Multiple Avenues to Learn and Grow
Rachel believes the combination of coursework and clinical experience helped her seamlessly transition into a laboratory environment. “The DGS program includes coursework that helps establish a comprehensive understanding of methods and techniques. The molecular laboratory course was critical and very valuable because it introduced me to a variety of molecular techniques that I use every day.”
She also acknowledges that her internship built on her coursework by providing more than just knowledge of laboratory techniques - it also taught her how to share space and work with others. “I was able to apply this knowledge and strengthen my laboratory skills in my clinical internship. The internship was crucial to my understanding of laboratory methods and workflow.”
When asked if she would recommend the DGS program to students, Rachel sums it up nicely: “I would recommend the DGS program because the coursework establishes a great foundation of laboratory techniques with the chance to further develop these skills during a clinical rotation.”
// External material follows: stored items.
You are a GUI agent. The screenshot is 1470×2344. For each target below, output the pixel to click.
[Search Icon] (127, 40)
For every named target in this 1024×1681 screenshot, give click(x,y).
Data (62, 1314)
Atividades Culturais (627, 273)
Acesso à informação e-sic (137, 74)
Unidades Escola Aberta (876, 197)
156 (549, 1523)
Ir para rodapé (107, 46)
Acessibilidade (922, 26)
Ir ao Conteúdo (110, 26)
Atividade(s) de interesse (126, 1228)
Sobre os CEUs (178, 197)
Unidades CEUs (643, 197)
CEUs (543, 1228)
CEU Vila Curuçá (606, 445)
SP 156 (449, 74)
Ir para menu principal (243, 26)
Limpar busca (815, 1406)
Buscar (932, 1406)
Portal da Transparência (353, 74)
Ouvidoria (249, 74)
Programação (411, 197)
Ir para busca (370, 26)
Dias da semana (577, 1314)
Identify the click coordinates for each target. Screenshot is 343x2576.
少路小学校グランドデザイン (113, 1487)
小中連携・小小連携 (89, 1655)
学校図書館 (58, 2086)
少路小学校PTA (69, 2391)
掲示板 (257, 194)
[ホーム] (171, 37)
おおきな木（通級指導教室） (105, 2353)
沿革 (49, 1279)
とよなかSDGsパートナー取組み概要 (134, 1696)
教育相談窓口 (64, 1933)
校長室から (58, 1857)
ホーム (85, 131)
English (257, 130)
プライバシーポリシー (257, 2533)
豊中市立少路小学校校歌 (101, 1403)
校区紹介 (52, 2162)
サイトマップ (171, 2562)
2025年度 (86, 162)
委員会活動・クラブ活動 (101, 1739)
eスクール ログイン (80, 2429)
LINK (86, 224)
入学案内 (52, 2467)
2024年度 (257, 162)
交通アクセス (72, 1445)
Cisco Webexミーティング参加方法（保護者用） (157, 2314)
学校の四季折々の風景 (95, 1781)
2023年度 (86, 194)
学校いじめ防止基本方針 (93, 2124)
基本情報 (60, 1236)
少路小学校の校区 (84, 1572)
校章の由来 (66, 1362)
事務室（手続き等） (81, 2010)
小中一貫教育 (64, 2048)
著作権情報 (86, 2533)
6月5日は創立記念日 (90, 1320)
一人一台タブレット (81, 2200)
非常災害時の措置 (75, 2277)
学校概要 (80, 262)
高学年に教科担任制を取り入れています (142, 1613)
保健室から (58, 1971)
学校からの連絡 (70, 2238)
Professional Confidence in a Changing Environment
Rachel also says her clinical internship was her favorite experience in the UConn DGS program. She says working at Shodair Children’s Hospital in Helena, Montana “allowed me to learn about molecular techniques and laboratory workflow, understand the field of medical genetics, and develop professional confidence.”
In the ever-changing and quickly growing field of molecular diagnostics, Rachel encourages others to keep learning. “My eagerness to learn has allowed me to hold major roles in validations of new instruments and tests.” The UConn DGS program provides a solid foundation for continued learning and growth.